Perhaps the key figure here, at least for my own teaching, has been William Morris. Morris’s politics are not mine, but I’ve always admired how he reads the Middle Ages as a complex assemblage from which different features can be appropriated. In News from Nowhere, his imaginary socialist utopia is not a revived feudal society but rather one in which elements of the guild system and cooperative agrarian labor have been enlisted into the services of a kind of anarcho-syndicalism. This is a very much a secular society, yet it dares to find precedent for itself in medieval religion.

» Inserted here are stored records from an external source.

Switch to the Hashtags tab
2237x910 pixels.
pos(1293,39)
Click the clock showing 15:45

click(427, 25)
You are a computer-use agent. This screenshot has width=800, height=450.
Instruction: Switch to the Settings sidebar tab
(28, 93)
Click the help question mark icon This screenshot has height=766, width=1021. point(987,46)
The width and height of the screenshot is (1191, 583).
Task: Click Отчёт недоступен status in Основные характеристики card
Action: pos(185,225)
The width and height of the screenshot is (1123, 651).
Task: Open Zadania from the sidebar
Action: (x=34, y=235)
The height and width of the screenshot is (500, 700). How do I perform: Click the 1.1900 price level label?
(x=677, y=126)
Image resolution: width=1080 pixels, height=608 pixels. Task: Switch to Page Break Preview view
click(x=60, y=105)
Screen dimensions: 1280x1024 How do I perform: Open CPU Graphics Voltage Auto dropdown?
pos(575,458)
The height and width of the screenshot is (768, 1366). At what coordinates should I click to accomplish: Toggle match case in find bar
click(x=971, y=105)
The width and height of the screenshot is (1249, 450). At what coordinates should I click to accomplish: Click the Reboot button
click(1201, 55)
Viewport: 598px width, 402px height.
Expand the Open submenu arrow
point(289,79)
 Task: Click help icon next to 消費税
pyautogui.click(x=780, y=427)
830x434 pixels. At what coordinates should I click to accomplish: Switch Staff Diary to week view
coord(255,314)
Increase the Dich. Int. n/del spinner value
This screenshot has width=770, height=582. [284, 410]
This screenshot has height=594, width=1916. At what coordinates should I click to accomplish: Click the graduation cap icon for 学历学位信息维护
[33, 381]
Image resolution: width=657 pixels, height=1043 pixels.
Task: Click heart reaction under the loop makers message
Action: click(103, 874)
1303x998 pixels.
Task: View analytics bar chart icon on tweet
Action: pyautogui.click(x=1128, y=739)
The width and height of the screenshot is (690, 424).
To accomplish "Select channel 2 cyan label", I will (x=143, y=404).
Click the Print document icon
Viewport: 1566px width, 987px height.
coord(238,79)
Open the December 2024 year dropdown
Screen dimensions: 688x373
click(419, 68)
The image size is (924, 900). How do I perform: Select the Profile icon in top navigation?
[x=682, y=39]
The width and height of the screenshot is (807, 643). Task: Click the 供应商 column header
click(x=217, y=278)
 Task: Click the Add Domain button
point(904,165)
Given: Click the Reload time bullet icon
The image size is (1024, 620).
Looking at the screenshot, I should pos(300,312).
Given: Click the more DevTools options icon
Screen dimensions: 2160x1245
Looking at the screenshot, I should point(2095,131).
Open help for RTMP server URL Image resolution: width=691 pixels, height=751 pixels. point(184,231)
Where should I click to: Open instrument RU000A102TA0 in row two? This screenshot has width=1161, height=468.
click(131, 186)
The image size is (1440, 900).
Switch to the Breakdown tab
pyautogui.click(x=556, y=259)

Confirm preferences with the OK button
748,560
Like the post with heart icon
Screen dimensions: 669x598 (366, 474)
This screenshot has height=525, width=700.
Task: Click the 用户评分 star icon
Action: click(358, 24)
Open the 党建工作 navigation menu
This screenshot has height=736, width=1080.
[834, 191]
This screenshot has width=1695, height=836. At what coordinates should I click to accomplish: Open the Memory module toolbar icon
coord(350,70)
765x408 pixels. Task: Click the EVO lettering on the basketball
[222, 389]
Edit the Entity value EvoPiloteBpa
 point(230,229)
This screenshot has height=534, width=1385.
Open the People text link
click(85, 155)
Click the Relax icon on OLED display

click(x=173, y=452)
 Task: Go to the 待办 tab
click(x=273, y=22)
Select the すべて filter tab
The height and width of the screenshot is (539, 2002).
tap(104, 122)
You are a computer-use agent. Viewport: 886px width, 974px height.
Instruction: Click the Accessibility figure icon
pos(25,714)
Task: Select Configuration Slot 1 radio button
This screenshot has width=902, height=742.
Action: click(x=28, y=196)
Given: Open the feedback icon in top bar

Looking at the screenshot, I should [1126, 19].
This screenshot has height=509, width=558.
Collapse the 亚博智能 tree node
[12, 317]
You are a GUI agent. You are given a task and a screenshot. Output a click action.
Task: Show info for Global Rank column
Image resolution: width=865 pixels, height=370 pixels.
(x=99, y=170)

As Old Hammond tells William Guest at the end of their long discussion, the intense medieval fixation upon the realities of Heaven and Hell made them “a part of the life upon the earth” in a way that retrospectively prefigures the this-worldly utopia of Nowhere, whose denizens affirm “the continuous life of the world of men, and . . . the religion of humanity.”[ii] Morris does not imagine that the medieval period could be brought back wholesale, nor does he want to do so; instead, he draws out certain institutions and practices that might prove useful for rethinking politics in his own time.
[i] See Dane Kennedy, The Highly Civilized Man: Richard Burton and the Victorian World (Cambridge, MA: Harvard UP, 2005).
[ii] William Morris, News From Nowhere and Other Writings, ed. Clive Wilmer (New York: Penguin, 1993), 158-59.